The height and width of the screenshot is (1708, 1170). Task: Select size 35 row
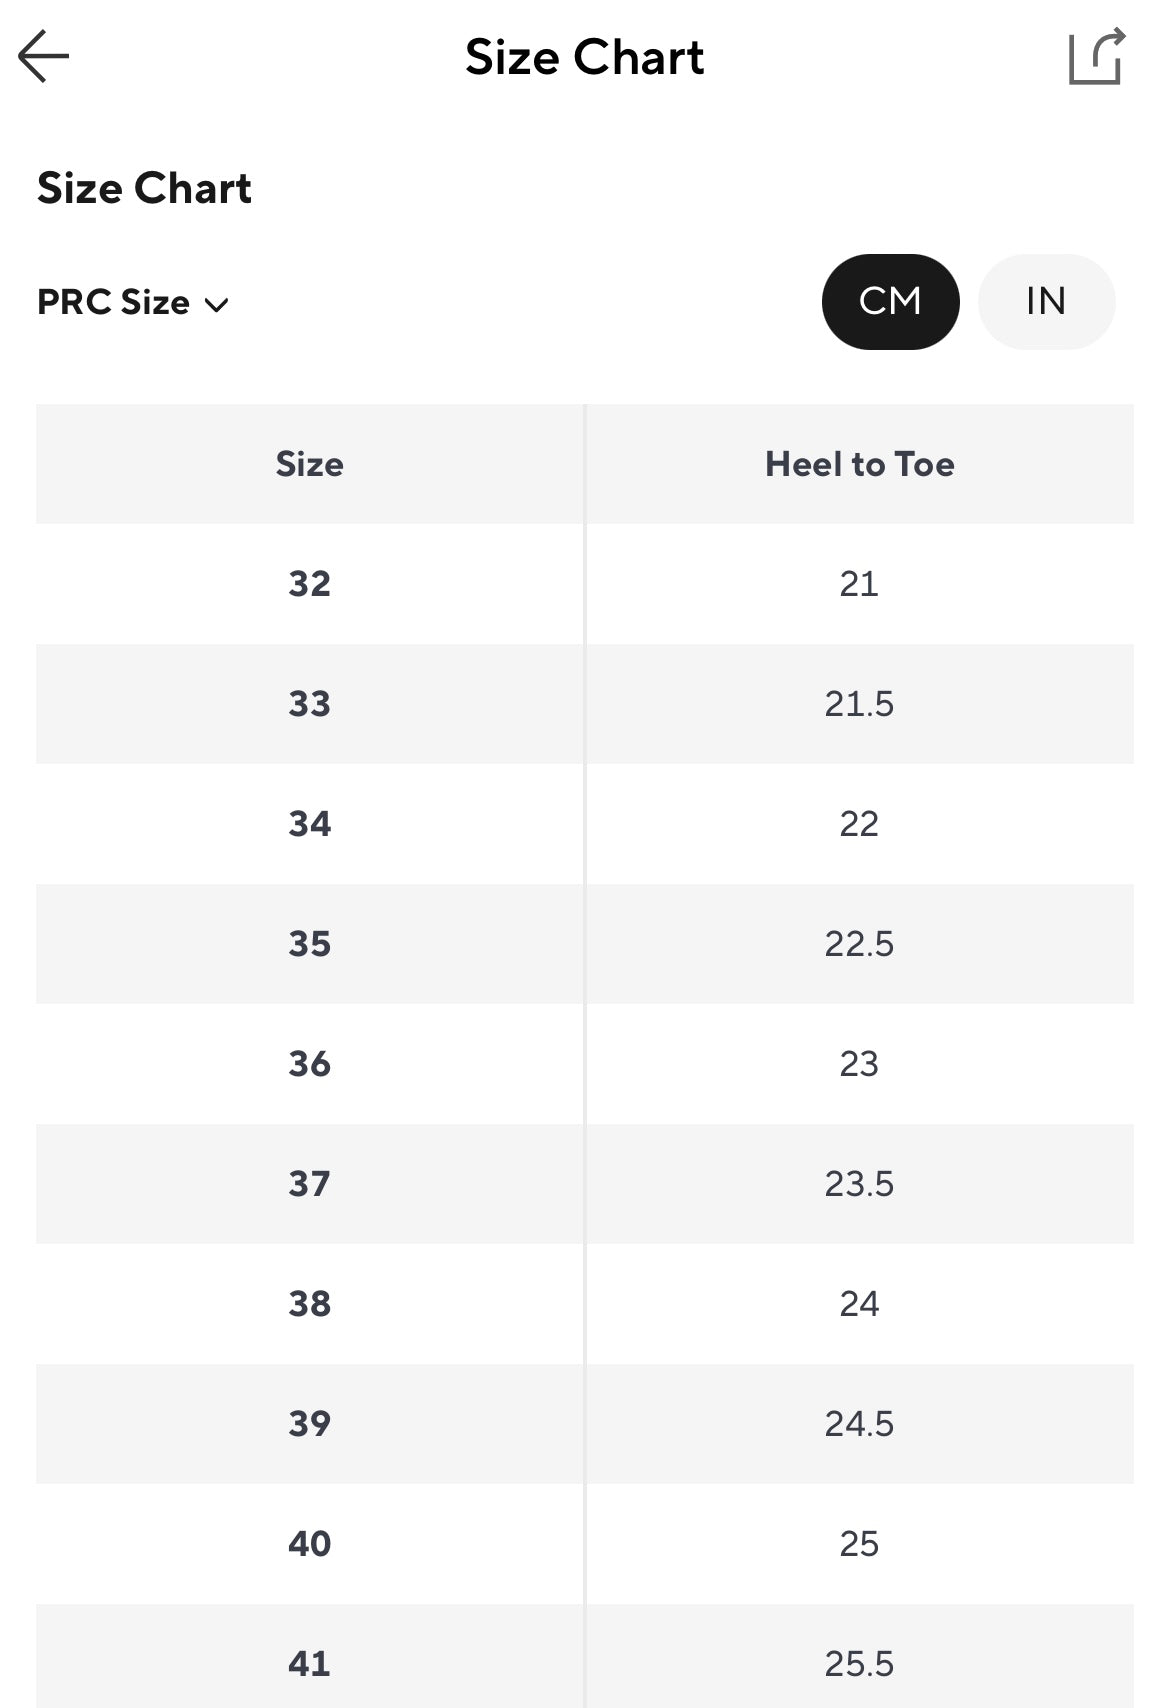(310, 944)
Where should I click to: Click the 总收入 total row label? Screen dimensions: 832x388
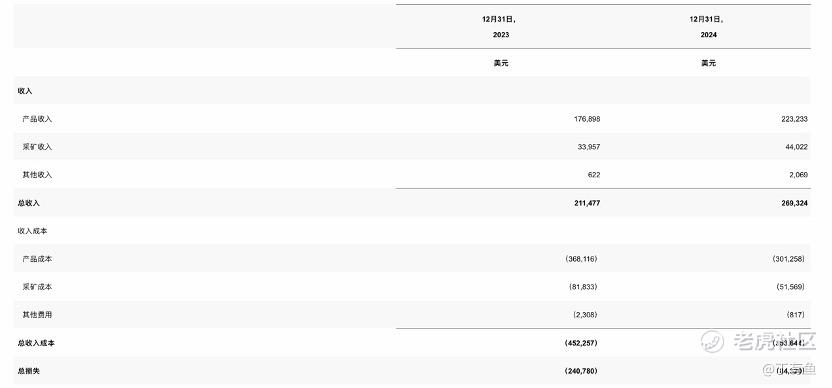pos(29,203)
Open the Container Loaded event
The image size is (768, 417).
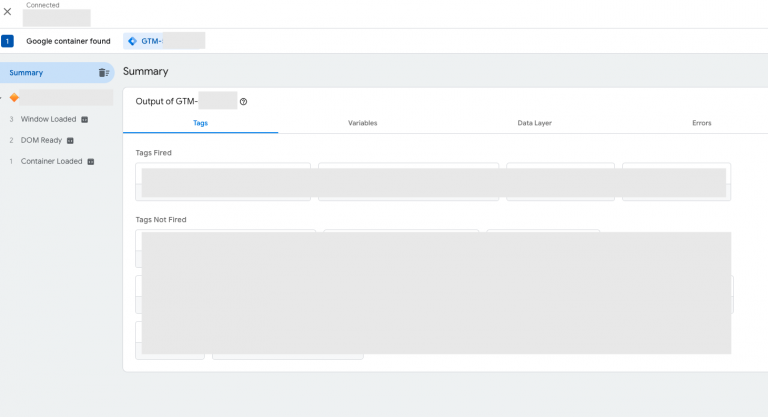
===
Set down exactly and only the lines from the line that contains "Open the Container Loaded event" through the last line of the entries above, with both of those lines included and the pictures left out.

RESULT.
Open the Container Loaded event
The image size is (768, 417).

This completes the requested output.